Graduation rates throughout Indianapolis Public Schools (IPS) have been steadily increasing over the last two years, thanks to a myriad of recent programs designed to improve academic rigor and support teachers.
IPS has achieved steady growth in our graduation rate while the state graduation rate has declined slightly over the past three years. In 2020, the percentage of IPS students graduating within four years was 74.8% as compared to the state average of 87.7%. In 2021, the district’s rate rose to 76% while the state’s dropped to 86.7%. In 2022, the IPS rate increased to 80% while the state average fell to 86.6%.
Rodney W. Smith, the district’s director of post-secondary planning, said the improvement is due to the district’s focusing on supporting students to stay on track toward graduation.
“Students are monitored through a steady cadence of reports shared with our schools, including freshman and sophomore on-track data along with predictive graduation data,” Smith said. “We are also ramping up rigor using the SAT Suite of Assessments coupled with students’ access to Khan Academy to support their academic and test preparedness. Students are engaging in SAT classroom prompts and SAT boot camps to bolster test scores.”
The district is on path to meet one of the goals set by the IPS Board of School Commissioners, which says that by 2025, the percentage of students graduating within four years will increase from 74.83% to 87% as measured by Indiana Department of Education (IDOE) graduation requirements.
Other positive data for the district include:
- Graduation rates above 80 percent for seven of district’s 10 high schools, including three of the four direct-managed high schools
- Every subgroup achieved a higher graduation rate in 2022 than in 2021.
English language learners have a graduation rate higher than their statewide peers by a margin of over 5 percentage points.
- Graduation rates for black, Hispanic, Asian students are higher or on par with their statewide peers.
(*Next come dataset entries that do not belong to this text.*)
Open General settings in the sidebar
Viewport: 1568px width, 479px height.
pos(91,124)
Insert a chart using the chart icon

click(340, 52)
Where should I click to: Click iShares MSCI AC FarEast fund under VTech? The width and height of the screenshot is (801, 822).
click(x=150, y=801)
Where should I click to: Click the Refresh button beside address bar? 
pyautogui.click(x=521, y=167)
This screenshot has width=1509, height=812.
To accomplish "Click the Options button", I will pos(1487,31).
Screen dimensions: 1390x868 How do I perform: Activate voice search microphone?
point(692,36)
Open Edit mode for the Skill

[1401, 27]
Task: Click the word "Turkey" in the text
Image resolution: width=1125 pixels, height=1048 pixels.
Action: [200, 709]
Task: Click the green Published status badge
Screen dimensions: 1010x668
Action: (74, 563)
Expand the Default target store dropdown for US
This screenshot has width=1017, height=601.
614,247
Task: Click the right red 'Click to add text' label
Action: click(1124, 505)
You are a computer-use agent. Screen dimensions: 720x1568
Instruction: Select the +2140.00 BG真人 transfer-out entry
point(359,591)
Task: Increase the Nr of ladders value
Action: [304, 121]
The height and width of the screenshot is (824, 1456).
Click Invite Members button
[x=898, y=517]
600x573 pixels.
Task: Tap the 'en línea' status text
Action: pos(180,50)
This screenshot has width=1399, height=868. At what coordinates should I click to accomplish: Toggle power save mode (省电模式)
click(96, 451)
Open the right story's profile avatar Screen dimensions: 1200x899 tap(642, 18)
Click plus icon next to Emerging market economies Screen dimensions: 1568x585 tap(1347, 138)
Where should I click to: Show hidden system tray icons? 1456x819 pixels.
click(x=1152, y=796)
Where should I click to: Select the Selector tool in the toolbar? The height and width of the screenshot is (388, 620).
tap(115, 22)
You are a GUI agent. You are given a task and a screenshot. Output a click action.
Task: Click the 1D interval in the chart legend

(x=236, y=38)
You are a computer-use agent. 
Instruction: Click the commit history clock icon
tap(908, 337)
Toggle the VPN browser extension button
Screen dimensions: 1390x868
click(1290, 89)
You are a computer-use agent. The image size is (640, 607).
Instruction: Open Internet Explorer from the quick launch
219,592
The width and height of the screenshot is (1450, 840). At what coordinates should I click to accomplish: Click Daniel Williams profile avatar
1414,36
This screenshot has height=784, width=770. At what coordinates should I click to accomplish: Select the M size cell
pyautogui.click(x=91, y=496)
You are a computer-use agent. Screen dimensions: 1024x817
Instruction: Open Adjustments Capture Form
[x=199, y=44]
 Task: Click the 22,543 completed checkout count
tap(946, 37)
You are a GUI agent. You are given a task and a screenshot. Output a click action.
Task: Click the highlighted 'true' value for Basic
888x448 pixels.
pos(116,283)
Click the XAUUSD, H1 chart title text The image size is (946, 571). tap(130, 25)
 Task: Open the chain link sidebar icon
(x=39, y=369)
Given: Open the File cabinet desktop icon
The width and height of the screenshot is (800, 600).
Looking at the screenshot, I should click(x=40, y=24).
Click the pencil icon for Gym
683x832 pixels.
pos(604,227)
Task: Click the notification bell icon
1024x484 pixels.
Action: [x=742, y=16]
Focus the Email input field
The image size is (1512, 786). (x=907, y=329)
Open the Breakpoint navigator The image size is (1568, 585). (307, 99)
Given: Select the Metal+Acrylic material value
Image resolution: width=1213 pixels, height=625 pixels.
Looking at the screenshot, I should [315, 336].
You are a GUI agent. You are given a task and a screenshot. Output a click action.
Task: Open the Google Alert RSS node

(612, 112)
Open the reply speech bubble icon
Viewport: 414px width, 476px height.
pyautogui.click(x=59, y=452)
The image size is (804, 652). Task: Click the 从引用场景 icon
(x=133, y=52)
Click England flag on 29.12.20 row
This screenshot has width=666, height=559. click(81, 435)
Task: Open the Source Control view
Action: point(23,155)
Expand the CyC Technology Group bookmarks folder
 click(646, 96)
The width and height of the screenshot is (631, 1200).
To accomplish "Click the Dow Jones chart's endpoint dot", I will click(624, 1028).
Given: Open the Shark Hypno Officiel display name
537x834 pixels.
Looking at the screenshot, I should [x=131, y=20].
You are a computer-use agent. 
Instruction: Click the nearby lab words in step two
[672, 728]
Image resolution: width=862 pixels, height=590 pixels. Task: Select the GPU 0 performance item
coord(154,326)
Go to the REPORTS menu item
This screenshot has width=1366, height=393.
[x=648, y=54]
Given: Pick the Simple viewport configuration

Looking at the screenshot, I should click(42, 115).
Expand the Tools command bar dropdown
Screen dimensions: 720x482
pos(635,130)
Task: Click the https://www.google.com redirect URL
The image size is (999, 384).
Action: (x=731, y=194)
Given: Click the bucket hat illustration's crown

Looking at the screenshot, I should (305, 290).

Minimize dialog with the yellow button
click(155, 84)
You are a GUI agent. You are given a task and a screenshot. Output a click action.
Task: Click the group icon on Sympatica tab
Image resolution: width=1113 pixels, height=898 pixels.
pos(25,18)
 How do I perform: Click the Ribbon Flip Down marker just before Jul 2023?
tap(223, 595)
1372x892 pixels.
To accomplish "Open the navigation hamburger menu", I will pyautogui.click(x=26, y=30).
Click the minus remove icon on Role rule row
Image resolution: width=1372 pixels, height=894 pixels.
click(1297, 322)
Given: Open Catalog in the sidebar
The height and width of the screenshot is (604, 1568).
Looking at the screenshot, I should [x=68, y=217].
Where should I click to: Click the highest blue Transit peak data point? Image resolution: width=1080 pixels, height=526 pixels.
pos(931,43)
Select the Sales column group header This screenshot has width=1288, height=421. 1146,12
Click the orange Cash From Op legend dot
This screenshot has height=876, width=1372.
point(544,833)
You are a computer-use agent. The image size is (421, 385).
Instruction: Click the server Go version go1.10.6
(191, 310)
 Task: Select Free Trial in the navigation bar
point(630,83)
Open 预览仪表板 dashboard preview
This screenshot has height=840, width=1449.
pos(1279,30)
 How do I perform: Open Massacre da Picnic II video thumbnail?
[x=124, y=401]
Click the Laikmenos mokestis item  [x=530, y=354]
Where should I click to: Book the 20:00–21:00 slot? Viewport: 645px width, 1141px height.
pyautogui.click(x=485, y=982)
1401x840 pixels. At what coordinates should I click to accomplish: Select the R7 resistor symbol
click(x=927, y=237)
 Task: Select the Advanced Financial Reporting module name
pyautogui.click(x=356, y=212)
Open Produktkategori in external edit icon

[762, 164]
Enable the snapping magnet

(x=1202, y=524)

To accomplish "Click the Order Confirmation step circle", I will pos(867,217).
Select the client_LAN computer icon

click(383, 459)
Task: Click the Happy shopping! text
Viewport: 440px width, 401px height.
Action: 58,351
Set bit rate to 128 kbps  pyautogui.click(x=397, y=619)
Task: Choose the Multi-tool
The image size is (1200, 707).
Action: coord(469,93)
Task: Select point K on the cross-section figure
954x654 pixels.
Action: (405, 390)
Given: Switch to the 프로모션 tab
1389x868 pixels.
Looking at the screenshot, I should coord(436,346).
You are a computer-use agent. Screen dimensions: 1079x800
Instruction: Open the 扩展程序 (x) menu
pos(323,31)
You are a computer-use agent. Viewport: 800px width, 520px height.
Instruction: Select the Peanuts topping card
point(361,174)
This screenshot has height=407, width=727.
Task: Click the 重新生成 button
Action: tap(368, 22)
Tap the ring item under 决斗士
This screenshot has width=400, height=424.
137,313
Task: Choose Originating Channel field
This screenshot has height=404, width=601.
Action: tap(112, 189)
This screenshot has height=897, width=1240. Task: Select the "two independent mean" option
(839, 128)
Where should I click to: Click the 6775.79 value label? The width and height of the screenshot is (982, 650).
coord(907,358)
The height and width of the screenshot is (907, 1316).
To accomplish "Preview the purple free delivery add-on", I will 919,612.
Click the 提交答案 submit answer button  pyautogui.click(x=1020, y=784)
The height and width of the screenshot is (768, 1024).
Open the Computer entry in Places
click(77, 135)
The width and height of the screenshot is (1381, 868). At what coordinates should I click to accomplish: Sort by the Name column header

- A decline in the use of waivers, dropping from 4.9% in 2021 to 2.7% in 2022. For IPS’ four academy high schools, the waiver rate dropped to 0.91% overall.
- Five of 10 high schools had 100% of students graduate without using a waiver.
According to Smith, the tireless efforts by classroom teachers are contributing to student success.
“IPS teachers work hard to deliver quality instruction and at the same time allow students to make up lost work and/or late work,” Smith said. “It is important for the student to show the learning. Students do not fall into the hopelessness of lost credits and continue to work towards completing coursework for graduation.”